Your task.
Starting with the first line and ending with the one that holds "Given: Click the Safari title above its card", retype the entries exactly.

--- Dataset content ---

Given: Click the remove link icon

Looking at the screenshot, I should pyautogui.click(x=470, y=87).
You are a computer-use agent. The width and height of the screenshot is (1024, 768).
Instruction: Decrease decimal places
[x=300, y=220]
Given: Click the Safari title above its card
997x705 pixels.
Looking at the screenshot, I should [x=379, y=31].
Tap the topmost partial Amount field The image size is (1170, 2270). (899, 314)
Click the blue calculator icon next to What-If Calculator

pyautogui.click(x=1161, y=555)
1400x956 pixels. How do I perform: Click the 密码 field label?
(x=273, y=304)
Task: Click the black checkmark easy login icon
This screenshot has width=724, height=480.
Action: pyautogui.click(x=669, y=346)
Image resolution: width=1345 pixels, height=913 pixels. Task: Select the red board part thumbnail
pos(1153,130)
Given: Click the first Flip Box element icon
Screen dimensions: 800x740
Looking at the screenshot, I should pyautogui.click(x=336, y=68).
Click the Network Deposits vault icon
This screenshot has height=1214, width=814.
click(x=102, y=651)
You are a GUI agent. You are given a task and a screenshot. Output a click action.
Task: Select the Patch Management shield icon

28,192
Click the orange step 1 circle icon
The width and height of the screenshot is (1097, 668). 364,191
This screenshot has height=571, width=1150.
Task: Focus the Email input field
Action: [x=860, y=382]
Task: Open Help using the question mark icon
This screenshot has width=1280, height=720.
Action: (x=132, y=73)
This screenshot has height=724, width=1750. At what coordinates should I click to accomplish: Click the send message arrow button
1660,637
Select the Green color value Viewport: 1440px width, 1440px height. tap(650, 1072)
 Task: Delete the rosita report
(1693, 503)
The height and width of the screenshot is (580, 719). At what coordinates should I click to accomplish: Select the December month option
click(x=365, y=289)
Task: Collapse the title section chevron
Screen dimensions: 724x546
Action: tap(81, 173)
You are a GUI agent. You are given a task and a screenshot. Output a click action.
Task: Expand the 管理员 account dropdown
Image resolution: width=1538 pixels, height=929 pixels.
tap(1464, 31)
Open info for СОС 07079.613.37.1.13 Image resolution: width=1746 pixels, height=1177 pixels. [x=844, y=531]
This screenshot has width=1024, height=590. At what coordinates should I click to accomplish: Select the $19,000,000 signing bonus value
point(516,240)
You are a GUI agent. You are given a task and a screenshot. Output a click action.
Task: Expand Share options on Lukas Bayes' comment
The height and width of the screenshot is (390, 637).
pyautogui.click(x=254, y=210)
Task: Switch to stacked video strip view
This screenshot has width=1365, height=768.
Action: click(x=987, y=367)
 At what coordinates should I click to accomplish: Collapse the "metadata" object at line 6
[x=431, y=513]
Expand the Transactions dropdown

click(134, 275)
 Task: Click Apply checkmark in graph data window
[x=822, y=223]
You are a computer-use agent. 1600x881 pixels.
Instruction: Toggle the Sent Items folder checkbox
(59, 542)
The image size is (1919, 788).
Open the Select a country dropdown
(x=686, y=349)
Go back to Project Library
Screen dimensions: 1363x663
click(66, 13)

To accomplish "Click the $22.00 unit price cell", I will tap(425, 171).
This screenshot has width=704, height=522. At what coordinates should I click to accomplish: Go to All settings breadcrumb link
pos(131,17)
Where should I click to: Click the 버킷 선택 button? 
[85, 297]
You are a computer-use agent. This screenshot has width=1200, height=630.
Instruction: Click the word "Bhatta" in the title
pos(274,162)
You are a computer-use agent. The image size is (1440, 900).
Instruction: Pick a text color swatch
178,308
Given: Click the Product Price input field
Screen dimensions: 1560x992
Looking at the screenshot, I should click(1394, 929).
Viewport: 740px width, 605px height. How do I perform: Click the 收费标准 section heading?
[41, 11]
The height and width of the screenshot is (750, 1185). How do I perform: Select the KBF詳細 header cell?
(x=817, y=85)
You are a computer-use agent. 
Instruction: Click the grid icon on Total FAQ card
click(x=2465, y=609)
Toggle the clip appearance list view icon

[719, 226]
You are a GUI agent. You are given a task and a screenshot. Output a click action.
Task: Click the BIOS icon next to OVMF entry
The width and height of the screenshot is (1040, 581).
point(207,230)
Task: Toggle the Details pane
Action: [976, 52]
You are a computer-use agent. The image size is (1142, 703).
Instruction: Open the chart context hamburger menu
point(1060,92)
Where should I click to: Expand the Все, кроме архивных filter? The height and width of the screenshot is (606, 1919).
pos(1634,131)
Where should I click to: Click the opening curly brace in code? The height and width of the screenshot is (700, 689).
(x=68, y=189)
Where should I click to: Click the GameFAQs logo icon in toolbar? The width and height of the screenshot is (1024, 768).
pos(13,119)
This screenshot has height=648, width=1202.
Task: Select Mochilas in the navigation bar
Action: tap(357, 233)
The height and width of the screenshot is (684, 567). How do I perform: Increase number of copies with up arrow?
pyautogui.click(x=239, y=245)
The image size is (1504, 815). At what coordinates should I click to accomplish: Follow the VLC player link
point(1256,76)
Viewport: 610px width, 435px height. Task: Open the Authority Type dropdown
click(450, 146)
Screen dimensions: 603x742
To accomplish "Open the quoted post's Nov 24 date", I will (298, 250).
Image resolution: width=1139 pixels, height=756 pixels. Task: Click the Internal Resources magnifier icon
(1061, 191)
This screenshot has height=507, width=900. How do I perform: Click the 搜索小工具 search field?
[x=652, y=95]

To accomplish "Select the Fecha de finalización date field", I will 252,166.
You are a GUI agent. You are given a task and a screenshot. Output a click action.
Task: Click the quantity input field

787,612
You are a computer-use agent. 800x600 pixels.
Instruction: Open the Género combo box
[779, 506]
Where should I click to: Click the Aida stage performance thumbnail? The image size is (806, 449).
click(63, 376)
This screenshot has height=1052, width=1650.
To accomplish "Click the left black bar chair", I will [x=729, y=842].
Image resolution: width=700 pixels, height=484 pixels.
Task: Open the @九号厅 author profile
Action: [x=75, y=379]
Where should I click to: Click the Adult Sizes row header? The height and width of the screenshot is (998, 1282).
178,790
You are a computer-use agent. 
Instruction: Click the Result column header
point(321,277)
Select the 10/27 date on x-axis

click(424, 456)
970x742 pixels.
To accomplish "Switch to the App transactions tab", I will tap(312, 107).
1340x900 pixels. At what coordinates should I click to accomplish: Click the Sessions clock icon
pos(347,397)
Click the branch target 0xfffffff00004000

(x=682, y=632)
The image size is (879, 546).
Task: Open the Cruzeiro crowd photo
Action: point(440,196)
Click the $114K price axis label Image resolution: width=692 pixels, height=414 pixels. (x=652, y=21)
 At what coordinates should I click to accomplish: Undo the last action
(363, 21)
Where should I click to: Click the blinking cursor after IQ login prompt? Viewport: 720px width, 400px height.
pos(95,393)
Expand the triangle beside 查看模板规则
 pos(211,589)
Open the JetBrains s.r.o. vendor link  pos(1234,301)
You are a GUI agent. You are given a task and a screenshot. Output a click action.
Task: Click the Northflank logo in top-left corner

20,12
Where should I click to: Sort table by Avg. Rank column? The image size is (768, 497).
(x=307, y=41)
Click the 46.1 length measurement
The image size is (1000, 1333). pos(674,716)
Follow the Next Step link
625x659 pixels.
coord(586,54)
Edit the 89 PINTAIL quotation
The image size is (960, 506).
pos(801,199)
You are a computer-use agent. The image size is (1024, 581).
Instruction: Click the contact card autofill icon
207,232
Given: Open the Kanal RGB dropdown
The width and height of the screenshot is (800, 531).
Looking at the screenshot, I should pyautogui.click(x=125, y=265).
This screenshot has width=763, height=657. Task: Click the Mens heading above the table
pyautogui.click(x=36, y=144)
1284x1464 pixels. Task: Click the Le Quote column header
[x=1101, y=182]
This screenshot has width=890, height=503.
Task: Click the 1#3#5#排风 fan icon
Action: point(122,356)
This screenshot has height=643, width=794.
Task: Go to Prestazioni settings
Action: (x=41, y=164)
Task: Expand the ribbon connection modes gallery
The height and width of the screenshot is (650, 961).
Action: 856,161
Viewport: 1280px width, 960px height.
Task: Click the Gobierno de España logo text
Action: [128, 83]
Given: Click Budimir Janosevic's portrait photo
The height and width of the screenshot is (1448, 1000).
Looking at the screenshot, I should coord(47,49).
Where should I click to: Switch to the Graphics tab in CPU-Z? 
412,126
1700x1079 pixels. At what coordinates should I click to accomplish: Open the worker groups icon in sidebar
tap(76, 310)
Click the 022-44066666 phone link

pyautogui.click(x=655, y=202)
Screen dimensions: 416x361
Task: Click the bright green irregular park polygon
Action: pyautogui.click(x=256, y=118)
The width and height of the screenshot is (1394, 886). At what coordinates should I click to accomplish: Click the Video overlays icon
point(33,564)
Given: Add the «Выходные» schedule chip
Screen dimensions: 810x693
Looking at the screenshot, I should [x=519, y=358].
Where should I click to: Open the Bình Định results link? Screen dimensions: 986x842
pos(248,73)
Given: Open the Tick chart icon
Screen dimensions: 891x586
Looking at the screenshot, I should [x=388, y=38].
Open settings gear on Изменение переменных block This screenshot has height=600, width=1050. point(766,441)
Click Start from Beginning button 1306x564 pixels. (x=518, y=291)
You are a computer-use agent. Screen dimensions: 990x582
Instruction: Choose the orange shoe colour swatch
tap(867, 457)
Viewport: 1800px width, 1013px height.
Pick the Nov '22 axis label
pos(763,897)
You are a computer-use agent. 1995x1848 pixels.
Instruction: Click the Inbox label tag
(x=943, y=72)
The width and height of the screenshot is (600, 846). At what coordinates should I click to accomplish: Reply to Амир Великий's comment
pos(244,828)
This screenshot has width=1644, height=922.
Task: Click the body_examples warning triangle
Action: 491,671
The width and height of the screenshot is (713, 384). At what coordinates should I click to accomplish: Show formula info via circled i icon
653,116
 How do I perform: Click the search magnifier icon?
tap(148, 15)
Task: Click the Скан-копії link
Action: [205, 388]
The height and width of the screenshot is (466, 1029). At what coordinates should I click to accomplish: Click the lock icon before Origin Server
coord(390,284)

---

Your response.
Given: Click the remove link icon

Looking at the screenshot, I should pyautogui.click(x=470, y=87).
You are a computer-use agent. The width and height of the screenshot is (1024, 768).
Instruction: Decrease decimal places
[x=300, y=220]
Given: Click the Safari title above its card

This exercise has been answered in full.